Andy Dufresne had the perfect life, or so it seemed — hot wife, great job, nice house, club membership. It looks like he’s living in paradise; but he’s not.  He doesn’t have freedom or love; he’s stuck in his myopic fallen illusion.  He’s winning, but winners are often more stuck in the illusion than losers.  They have to give up their winnings to get free; that often seems like too high of a price to pay.

None of this is conscious to Andy, so his wife reflects it for him by seeking freedom and love in another man. Like most women (or children) who reflect the men in their life, she’s just being his mirror and probably doesn’t even know why she’s doing what she’s doing.

So like most men (or people in the masculine role); Andy thinks he’s a victim of his wife and her lover.  He believes that his anger is because of their actions.  He wants to get revenge and break his own mirror; but fortunately, he doesn’t.

Later on in the story, Andy takes a big step toward freedom when he realizes that he caused his wife to cheat, in a way he killed her.

Andy: She was beautiful. God I loved her. I just didn’t know how to show it, that’s all. I killed her, Red. I didn’t pull the trigger, but I pushed her away. And that’s why she died, because of me.

 

Like Andy, we must all realize that we are the writer, director and producer of our three-act illusory play.  We can’t change it until we take responsibility.  It’s taking responsibility that puts the letting go eraser in our hand. Responsibility gives us the power to rewrite our story.

 

Beautiful Women

To most people, putting up posters of beautiful women sounds kind of like male lust.  But metaphorically; it’s perfect.  Andy hides his secret tunnel to freedom behind pictures of beautiful women.

Initiates knew that the way out of the illusion was through the feminine.  Initiates followed their own feminine emotions to show them what to let go — to point to the causal beliefs within their own mind.  You can’t find freedom by denying what you feel. Thus Andy hides his secret tunnel to freedom behind pictures of beautiful women.  Each night Andy chips away at the cell wall (his false beliefs) that lies beneath his feminine (emotions).

The Greeks put Athena in the Parthenon. The Egyptians dedicated temples to Isis.  Babylonians had Ishtar. America’s Congressional building is topped with Freedom (female). The female Statue of Liberty greets immigrants to America.  The path to freedom is feminine.

 

The Rebirth

Andy eventually escapes by crawling through a sewage pipe, a damn good metaphor for the small, dark birth canal; he pops out looking like a newborn.  He’s free, but he’s really dirty.

Red: Andy Dufresne – who crawled through a river of shit and came out clean on the other side.

The story demonstrates that if we want to free our body, we must first liberate our mind.  It’s an old teaching that most have completely forgotten.

Most people use their minds to keep themselves in prison — a life sentence without parole.  They put art deco on the cell walls and flowers in the urinal and call it Home, Sweet Home.  It looks like acceptance of their destiny; but it’s really apathy.

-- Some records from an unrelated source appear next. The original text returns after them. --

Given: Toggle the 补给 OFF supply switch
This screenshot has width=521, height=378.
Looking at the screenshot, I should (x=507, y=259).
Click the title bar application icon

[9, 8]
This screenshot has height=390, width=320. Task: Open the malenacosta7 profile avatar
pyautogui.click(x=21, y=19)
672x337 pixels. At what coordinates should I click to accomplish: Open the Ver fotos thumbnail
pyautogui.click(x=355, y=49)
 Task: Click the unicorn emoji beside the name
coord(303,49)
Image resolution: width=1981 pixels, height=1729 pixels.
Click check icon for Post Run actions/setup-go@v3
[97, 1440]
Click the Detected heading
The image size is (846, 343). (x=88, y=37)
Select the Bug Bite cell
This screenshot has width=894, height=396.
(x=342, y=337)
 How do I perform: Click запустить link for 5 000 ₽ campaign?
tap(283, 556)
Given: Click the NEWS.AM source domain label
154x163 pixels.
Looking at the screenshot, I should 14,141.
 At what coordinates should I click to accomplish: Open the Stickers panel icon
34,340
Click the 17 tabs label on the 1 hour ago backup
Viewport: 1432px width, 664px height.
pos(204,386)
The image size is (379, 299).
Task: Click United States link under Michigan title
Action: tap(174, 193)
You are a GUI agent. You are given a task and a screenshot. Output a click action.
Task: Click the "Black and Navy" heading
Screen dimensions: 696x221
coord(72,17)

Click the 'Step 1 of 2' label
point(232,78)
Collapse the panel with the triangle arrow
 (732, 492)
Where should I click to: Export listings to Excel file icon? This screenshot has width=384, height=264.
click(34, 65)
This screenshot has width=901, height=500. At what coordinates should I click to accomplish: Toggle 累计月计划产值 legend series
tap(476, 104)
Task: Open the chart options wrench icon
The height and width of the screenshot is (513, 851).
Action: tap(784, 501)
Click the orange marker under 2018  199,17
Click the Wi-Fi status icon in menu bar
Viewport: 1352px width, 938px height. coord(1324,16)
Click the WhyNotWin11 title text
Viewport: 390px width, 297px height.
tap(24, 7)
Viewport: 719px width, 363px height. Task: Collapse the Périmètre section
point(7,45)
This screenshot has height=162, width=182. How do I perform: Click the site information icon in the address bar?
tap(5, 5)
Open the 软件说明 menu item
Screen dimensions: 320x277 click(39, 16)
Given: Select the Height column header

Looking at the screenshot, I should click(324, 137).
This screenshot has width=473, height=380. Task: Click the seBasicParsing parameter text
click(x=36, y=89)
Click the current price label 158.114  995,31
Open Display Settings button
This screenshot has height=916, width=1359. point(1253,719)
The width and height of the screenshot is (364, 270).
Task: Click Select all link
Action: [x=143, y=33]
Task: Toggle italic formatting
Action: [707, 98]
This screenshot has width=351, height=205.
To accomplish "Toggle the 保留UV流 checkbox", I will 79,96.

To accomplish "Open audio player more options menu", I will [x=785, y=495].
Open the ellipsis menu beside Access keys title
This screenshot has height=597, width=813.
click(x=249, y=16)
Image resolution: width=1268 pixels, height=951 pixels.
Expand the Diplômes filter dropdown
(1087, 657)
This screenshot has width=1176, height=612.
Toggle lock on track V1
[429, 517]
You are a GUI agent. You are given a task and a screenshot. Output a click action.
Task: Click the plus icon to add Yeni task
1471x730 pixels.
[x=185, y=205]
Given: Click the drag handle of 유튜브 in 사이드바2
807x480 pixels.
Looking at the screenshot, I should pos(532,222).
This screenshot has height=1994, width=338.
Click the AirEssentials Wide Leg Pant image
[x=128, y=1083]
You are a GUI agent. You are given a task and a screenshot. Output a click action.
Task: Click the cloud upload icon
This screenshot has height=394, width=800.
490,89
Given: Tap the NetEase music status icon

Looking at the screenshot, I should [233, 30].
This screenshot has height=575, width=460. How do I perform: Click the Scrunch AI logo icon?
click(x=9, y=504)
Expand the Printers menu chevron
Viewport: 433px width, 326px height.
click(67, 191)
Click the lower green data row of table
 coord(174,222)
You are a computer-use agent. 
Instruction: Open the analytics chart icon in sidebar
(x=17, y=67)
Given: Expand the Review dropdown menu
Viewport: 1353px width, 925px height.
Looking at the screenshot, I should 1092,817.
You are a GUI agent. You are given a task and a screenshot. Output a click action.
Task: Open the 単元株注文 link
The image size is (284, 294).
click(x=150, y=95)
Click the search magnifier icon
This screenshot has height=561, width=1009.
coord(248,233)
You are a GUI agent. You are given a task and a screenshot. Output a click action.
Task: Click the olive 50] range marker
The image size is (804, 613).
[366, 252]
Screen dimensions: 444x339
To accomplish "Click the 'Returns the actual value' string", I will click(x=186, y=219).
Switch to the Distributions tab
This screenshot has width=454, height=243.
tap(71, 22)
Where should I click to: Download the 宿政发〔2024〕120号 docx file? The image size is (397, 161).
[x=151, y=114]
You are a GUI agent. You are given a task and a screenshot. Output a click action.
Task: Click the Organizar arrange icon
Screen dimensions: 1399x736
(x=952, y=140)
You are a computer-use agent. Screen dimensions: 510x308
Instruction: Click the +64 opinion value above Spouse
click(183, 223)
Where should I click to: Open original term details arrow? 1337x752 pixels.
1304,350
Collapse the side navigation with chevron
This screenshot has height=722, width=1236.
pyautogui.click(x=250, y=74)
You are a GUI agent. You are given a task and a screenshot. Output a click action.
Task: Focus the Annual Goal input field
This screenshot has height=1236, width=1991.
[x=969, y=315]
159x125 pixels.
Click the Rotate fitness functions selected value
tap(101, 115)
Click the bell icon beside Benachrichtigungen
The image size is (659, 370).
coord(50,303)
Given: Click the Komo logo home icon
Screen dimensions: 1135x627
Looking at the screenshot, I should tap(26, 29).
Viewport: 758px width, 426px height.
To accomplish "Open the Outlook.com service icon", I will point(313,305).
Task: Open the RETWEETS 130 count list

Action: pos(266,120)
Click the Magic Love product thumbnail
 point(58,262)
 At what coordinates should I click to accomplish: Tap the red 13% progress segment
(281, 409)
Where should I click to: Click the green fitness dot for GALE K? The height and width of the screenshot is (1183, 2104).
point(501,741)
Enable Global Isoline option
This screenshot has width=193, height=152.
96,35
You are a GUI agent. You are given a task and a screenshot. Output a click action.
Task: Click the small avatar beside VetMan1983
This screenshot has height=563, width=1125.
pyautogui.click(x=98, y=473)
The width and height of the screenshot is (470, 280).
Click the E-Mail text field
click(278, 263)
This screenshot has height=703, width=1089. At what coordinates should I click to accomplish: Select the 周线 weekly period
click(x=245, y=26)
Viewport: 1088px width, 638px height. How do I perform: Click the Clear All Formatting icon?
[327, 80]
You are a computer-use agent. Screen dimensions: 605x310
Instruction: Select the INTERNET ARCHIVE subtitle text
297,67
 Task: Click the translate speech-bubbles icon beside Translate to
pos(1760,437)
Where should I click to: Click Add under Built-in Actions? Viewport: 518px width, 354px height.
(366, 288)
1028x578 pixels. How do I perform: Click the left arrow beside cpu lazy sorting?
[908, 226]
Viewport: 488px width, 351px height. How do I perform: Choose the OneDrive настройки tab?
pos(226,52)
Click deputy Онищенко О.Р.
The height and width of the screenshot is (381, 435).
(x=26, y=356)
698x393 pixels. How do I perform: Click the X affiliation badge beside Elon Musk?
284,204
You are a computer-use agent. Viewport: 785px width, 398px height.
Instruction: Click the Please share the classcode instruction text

Andy didn’t have apathy.  Regardless of what happened on the outside, Andy knew he was innocent.  Apathy occurs because someone else has convinced us that we deserve punishment because we broke their bullshit rules.  We wait patiently for them to give us back our innocence.   They never do.

Andy knew he was innocent. Therefore, Andy had real hope that redemption was possible, even when it looks improbable.

Red: I have to remind myself that some birds aren’t meant to be caged. Their feathers are just too bright. And when they fly away, the part of you that knows it was a sin to lock them up DOES rejoice. Still, the place you live in is that much more drab and empty that they’re gone. I guess I just miss my friend.